Exact duplicates of the lines from the top of the data through the line containing "Viewport: 454px width, 400px height." are needed, with every picture left out.

_____

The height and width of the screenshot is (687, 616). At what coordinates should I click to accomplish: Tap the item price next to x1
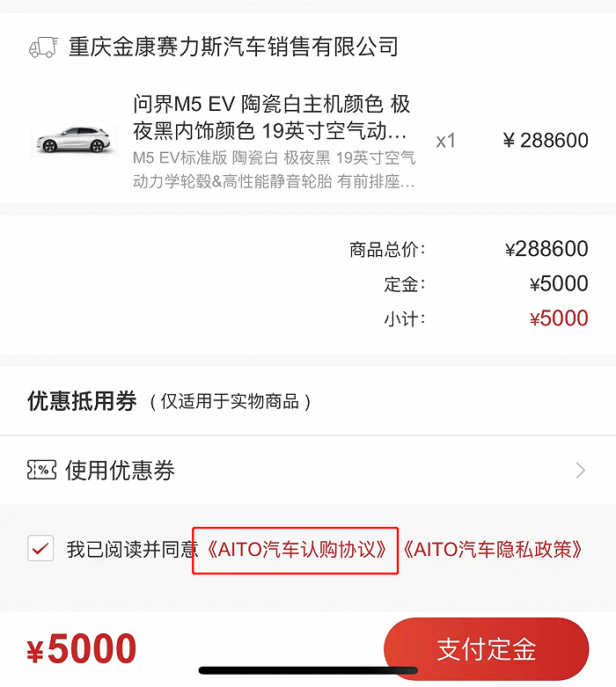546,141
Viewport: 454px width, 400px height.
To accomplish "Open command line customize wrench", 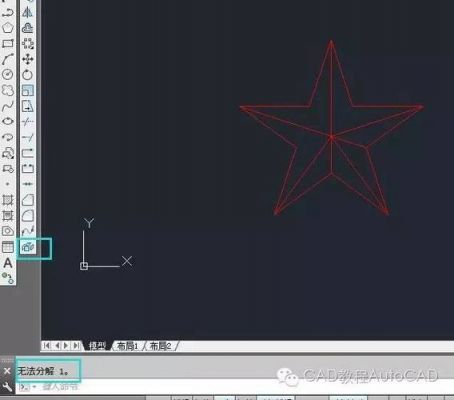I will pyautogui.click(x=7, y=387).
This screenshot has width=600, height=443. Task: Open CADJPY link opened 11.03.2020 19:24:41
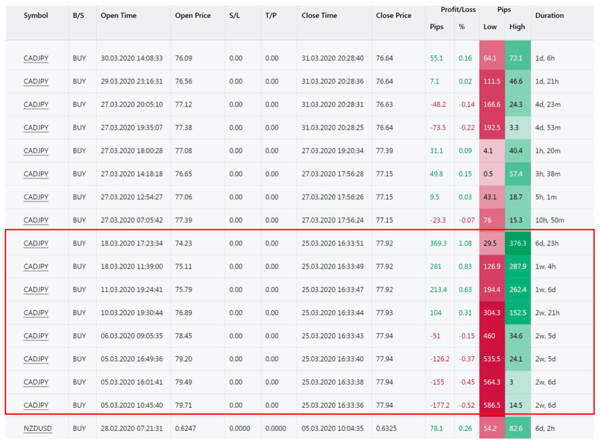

_____

■ Output below:
The height and width of the screenshot is (687, 616). At what coordinates should I click to accomplish: Tap the item price next to x1
546,141
Viewport: 454px width, 400px height.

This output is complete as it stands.